Transportation Industry
How We got to Coney Island: the Development of Mass Transportation in Brooklyn and Kings County
Journal of Transport History, The, Sep 2005 by Walton, John K
Brian J. Cudahy, How We got to Coney Island: the Development of Mass Transportation in Brooklyn and Kings County, Fordham University Press, New York (2002) 364 pp., US$25.00.
This is an example of a familiar and decidedly old-fashioned genre of transport history. It is primarily an examination of the business politics of railway development and amalgamation in Brooklyn and adjoining districts since the mid-nineteenth century, with excursions into competing modes of transport (the steamboat gets a good deal more attention than the internal combustion engine, in any of the latter's incarnations), and with particular reference to the journey from Brooklyn in particular and New York more broadly to the popular resort areas and (increasingly) residential districts of Coney Island. The focus on Coney Island is much less strongly sustained in the text than the garish dust jacket suggests, and a great deal of detailed exposition is devoted to the development of routes and services that were of only incidental relevance to the Coney Island traffic; or at least, the exact nature of that relevance is not made clear.
This is only intermittently, and to a limited extent, an analytical work. The author's main purpose is to offer blow-by-blow accounts of the battles for territory between businessmen and corporations, to provide detailed topographical expositions of the development of an extremely complicated metropolitan transport system, and to describe the rolling stock of the companies. In the process, a good deal of interesting material is provided on the history of transport technology in this setting (the electrification of most of the routes in the 1890s, the spread of the elevated railway, the - very briefly described - transition from trams to motor buses); on the shifting relationships between municipal government and increasingly corporate private enterprise, as the former took over the initiative from the latter; on the politics of gaining permission not just for the routes themselves but for their electrification and improvement; on the issues raised both by the long persistence of 'double fares' between central Brooklyn and Coney Island and by the persistence of an inelastic fares regime in a period of price inflation; and on the problems of congestion, safety and delays at particular bottlenecks along the routes. But there is disappointingly little on the users of these transport systems and on how they contributed to the relationships between home, work and leisure as experienced by those who travelled on them; and the sheer density and complexity of the local detail make the changing patterns of provision, and their implications, very hard for an outsider to grasp. Very little is said about the rise of the private car, a strange omission in this setting; and the passages on Coney Island itself remain isolated from the main narratives and arguments, with no attempt to engage with the question of just how the rise of electric railways, tramways and mass transit, as a process, affected the fortunes of the resort. Robert Moses gets a surprisingly good press, although without reference to Caro's classic critical biography of New York City's 'power broker'; and there are many other omissions from the bibliography. This is mainly a scholarly but antiquarian history of transport provision, and the wider connections have to be teased out, as far as the text allows, by the attentive reader.

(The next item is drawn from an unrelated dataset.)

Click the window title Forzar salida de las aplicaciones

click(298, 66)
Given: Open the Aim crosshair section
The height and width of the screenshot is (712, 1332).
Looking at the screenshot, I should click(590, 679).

Nor is the detail always accurate or the exposition clear, as in the claim (p. 33) that the first electric street tramway in the world 'to achieve permanent and lasting success' (sic) was in Richmond VA in 1888. Not so: it was in Blackpool, Britain's answer to Coney Island, three years earlier. It is not at all clear, for example, what made a Forney locomotive, as used on the elevated railways, so different from an ordinary tank engine that a patent could be taken out on it (p. 114). Too much ink is spilled on parochial issues of definition, such as the identity of the first elevated railway in Kings County (p. 106). And towards the end of the book the author's priorities are given free rein (p. 271): 'There is one delightful trolley coach story dating from the years of the second World War that, while undoubtedly untrue, bears repeating, especially since it involves service to and from Coney Island.' That is all very well; but why is it here, and what is the point of it? Too much of this book provokes such hostile questioning in the reader; and this is a pity, because a lot of labour has gone into its compilation, and there is a great deal of useful material to be quarried from its pages.